* _What is asked_
1 - Reproduce the stretch of the Bella Unión municipality article from "- Coordinates: 30°18′S" through "William Cresseri (PN)".
2 - Answer these questions from the Bella Unión municipality article.
(a) On what date was the Local Board of Bella Unión established as Autonomous and Elective?
(b) What total area does the municipality cover?
(c) Who is listed as mayor?
3 - Continue the Bella Unión municipality article from its last sentence.

- Municipality of Bella Unión
- Location of the municipality of Bella Unión within the department of Artigas and Uruguay.
- Coordinates: 30°18′S 57°36′W﻿ / ﻿30.3°S 57.6°W
- Country: Uruguay
- Department: Artigas
- Founded (as Local Board): 14 June 1994
- Conversion to Municipality: 13 September 2009
- Seat: Bella Unión

Government
- • Mayor: William Cresseri (PN)

Area
- • Total: 547 km^{2} (211 sq mi)

Population (2011)
- • Total: 18,406
- • Density: 33.6/km^{2} (87.2/sq mi)
- Time zone: UTC-3
- Constituencies: ICD, ICE and ICF

= Municipality of Bella Unión =

Artigas Department municipality, Uruguay

The municipality of Bella Unión is one of the municipalities of Artigas Department, Uruguay, established on 13 September 2009. Its seat is the city of Bella Unión. It replaced the Autonomous and Elective Local Board of Bella Union created in 1994.

== History ==
The Local Board of Bella Unión was established as Autonomous and Elective on 14 June 1994, obtaining wider powers than existing standard Local Boards. Until before the Laws of Municipalities were passed in late 2009 and early 2010, it was one of the three existing second level administrative subdivisions with certain level of autonomy and able to held local elections of its authorities. It comprised the territory of the Seventh Judicial Section of Artigas Department.

* _Given material_
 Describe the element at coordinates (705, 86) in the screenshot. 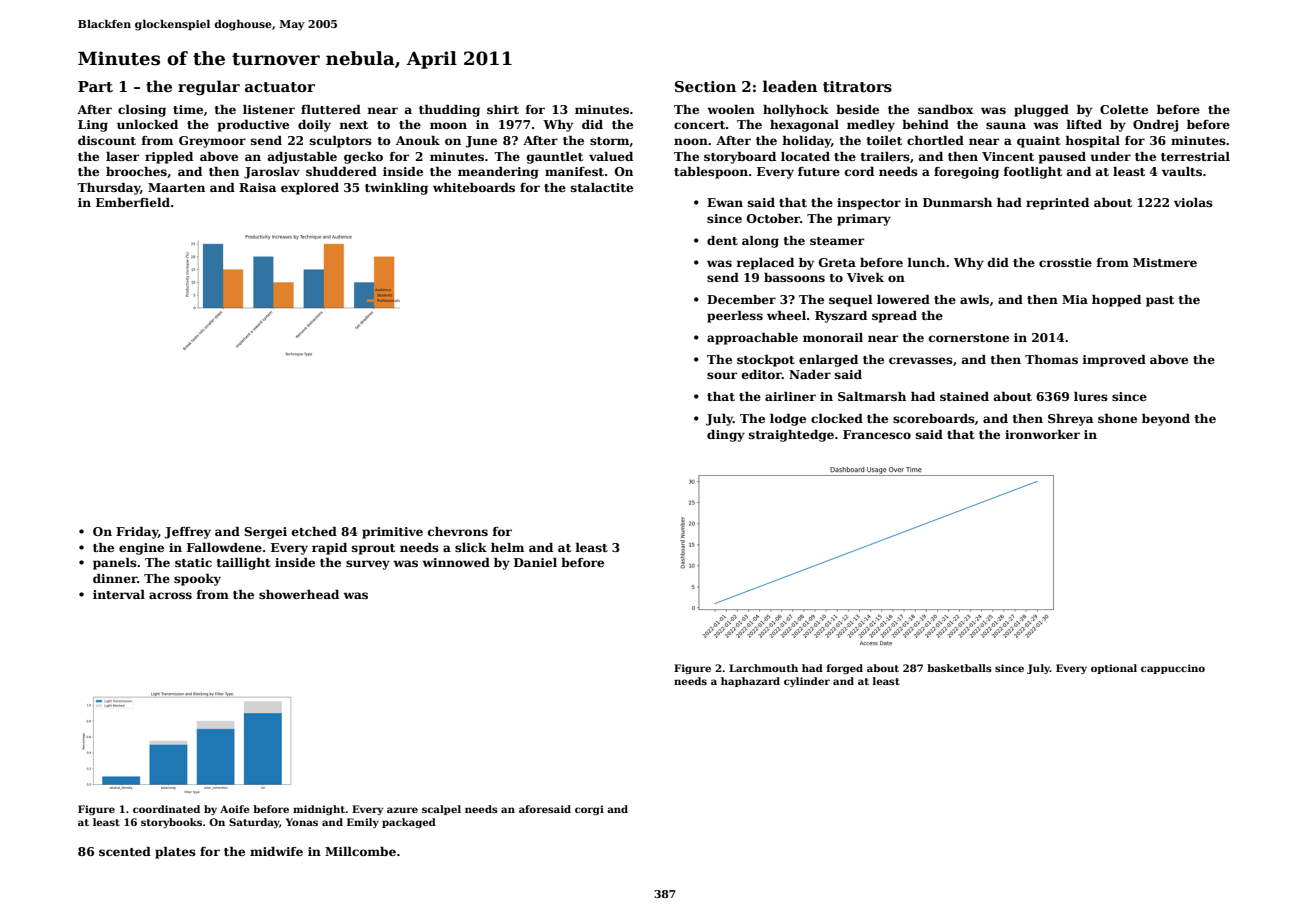

I see `Section` at that location.
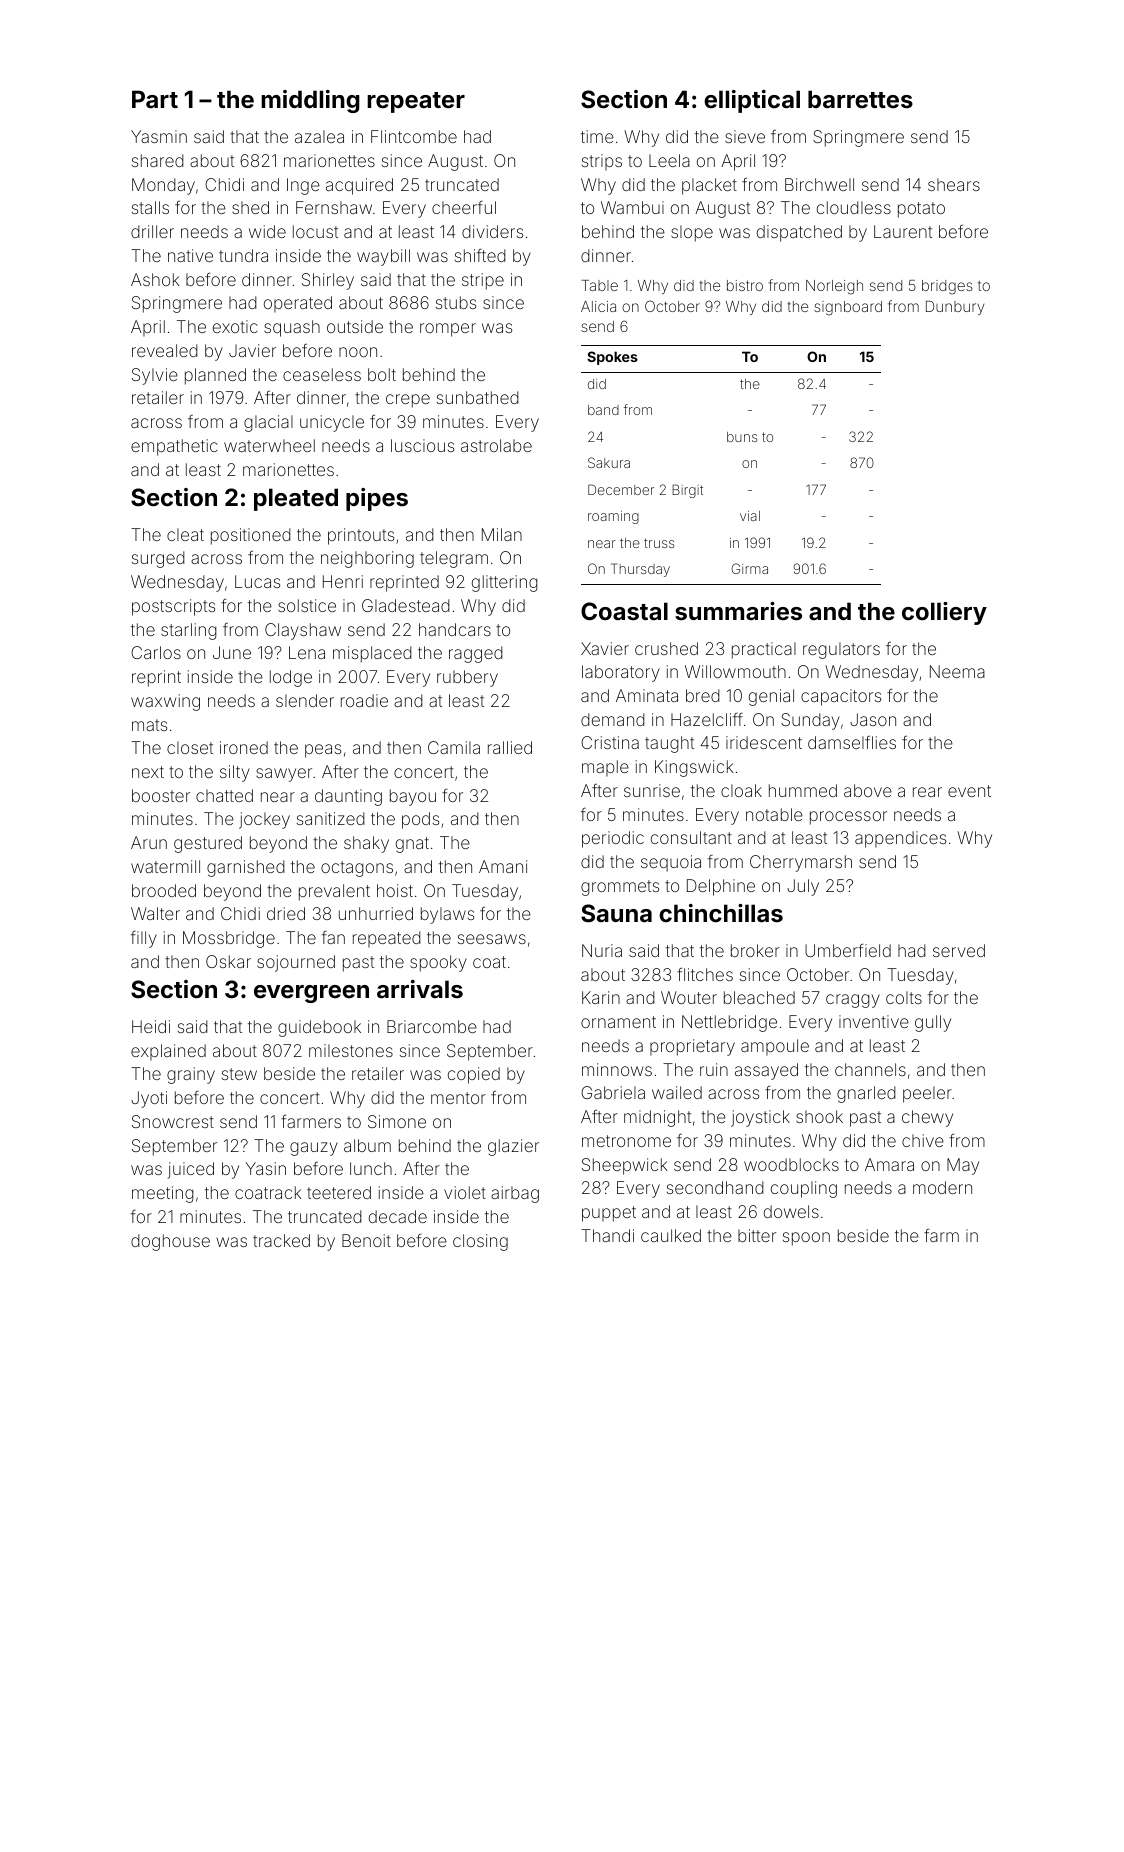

* _Answers per task_
1 -
- Coordinates: 30°18′S 57°36′W﻿ / ﻿30.3°S 57.6°W
- Country: Uruguay
- Department: Artigas
- Founded (as Local Board): 14 June 1994
- Conversion to Municipality: 13 September 2009
- Seat: Bella Unión

Government
- • Mayor: William Cresseri (PN)

2 -
(a) 14 June 1994
(b) 547 km² (211 sq mi)
(c) William Cresseri (PN)

3 -
In September 2009 it was converted to Municipality, following the provisions of the Municipalities Laws 18567 and 18653 (that ordered the creation of municipalities in all settlements with a population of at least 2000 inhabitants), with the powers of the new system but also keeping the powers obtained from the former system. It includes the constituencies identified by the series ICD, ICE and ICF, and keeps the same territory assigned to the Autonomous and Elective Local Board of Bella Unión.

== Location ==
The municipality is located in the northeast corner of Artigas Department, west to the municipality of Tomás Gomensoro, and bordering Brazil's Rio Grande do Sul State to the north and Argentina's Corrientes Province to the west.

== Settlements ==
The following settlements are part of this region:
- Bella Unión (seat)
- Cainsa
- Calnu
- Cuareim
- Mones Quintela

== Authorities ==
The authority of the municipality is the Municipal Council, integrated by the Mayor (who presides it) and four Councilors. The following is the list of authorities since 2010.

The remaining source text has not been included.